··· DOCUMENT SECTION ···

ValueError: shapes (5,14) and (16,) not aligned: 14 (dim 1)!= 16 (dim 0)

I am working on housing dataset and when trying to fit the linear regression model getting error as mentioned. Complete code as below.
I am not sure where is code going wrong. I tried pasting the code as it is from the reference book.
from sklearn.linear_model import LinearRegression
lin_reg = LinearRegression()
lin_reg.fit(housing_prepared, housing_labels)
some_data = housing.iloc[:5]
some_labels = housing_labels.iloc[:5]
some_data_prepared = full_pipeline.transform(some_data)
print("Predictions:\t", lin_reg.predict(some_data_prepared))
ERROR: ValueError: shapes (5,14) and (16,) not aligned: 14 (dim 1) != 16 (dim 0)
What am I doing wrong here?
Explanation
Hi, I guess you are reading and following the Hands on Machine Learning with Scikit Learn and Tensorflow book. The problem also occurred to me.
In the following part of the code you select from the data set the first 5 instances. One of the attributes in the data set which is called ocean_proximity is an object and for the linear regression model to be able to operate with it, it must be translated to an integer, which in the book is done with a one hot encoding.
One hot encoding works by analyzing all the categories that can be assigned to the attribute, in this case 5 ('<1H OCEAN', 'INLAND', 'NEAR OCEAN', 'NEAR BAY', 'ISLAND'), and then creating a matrix of that length for each instance and zeroing every element of the matrix except the category of that instance which is assigned a 1 (or another value). For example:
If ocean_proximity equals '<1H OCEAN' the conversion would be [1, 0, 0, 0, 0]
In this piece of code you select the five first instances of the data set, but this does not assure you that all the categories in "ocean_proximity" will appear. It could happen that only 3 of them appear or just 1. Therefor if you apply a one hot encoding to those five selected rows and only 3 categories appear (for example just 'INLAND', 'ISLAND' and 'NEAR BAY'), the matrices created by the one hot encoding will be of length 3.
some_data = housing.iloc[:5]
some_labels = housing_labels.iloc[:5]
some_data_prepared = full_pipeline.transform(some_data)
The error is just telling you that, since the one hot conversion of some_data created matrices of a length inferior to 5, the total columns in some_data_prepared is 14, which is less than the columns in housing_prepared (16), thus making the model unable to predict the prices.
If you transform both some_data_prepared and housing_prepared into dataframes and then call .head() you will see the problem.
some_data_prepared.head()
housing_prepared.head()
Solution
To solve the problem you must create the columns missing in some_data_prepared by creating a zeroed numpy array of shape [5,x] (being 5 the number of rows and x the number of columns missing) and concatenating it to some_data_prepared to match the shape of the housing_prepared data set.

···

Answer these questions about the discussion above:
1. Which attribute in the data set is an object that must be converted before the linear regression model can operate with it?
2. What conversion is given for an instance whose ocean_proximity equals '<1H OCEAN'?
3. How many columns does some_data_prepared have, and how many does housing_prepared have?

··· DATA PROVIDED ···

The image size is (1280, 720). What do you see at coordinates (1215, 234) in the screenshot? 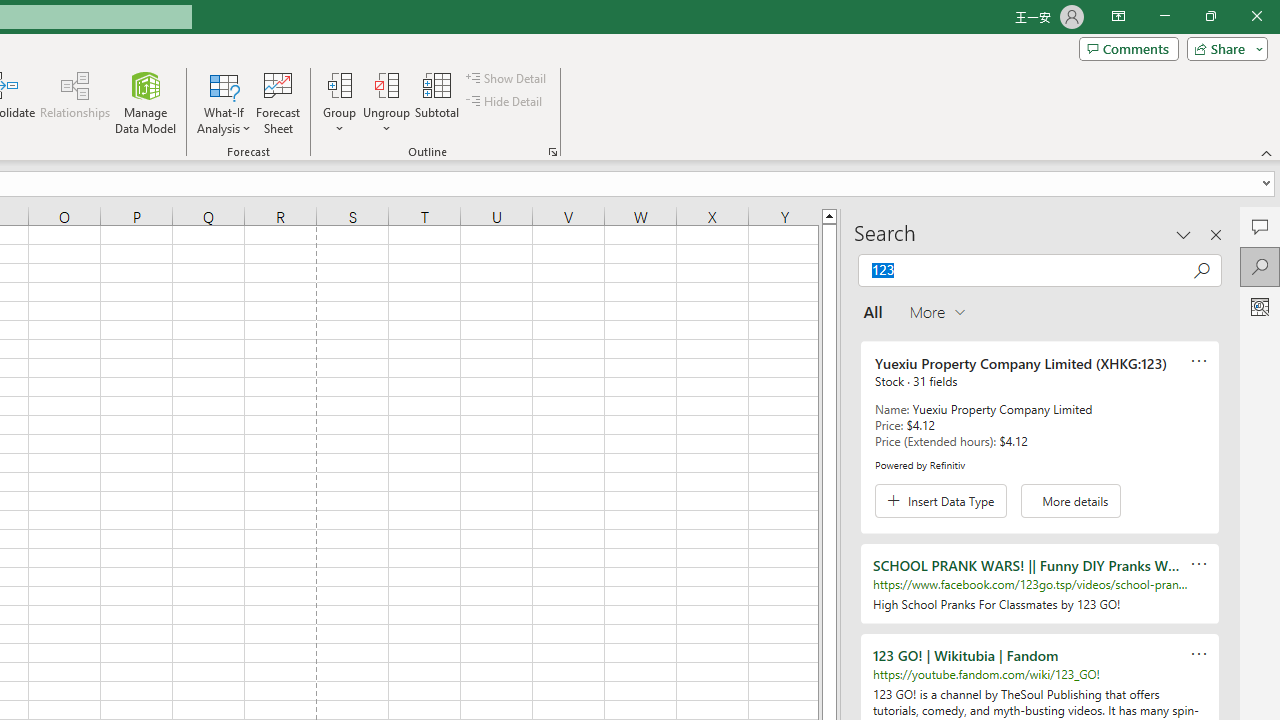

···

> _TASK SOLUTION_
1. ocean_proximity
2. [1, 0, 0, 0, 0]
3. some_data_prepared has 14 columns, and housing_prepared has 16.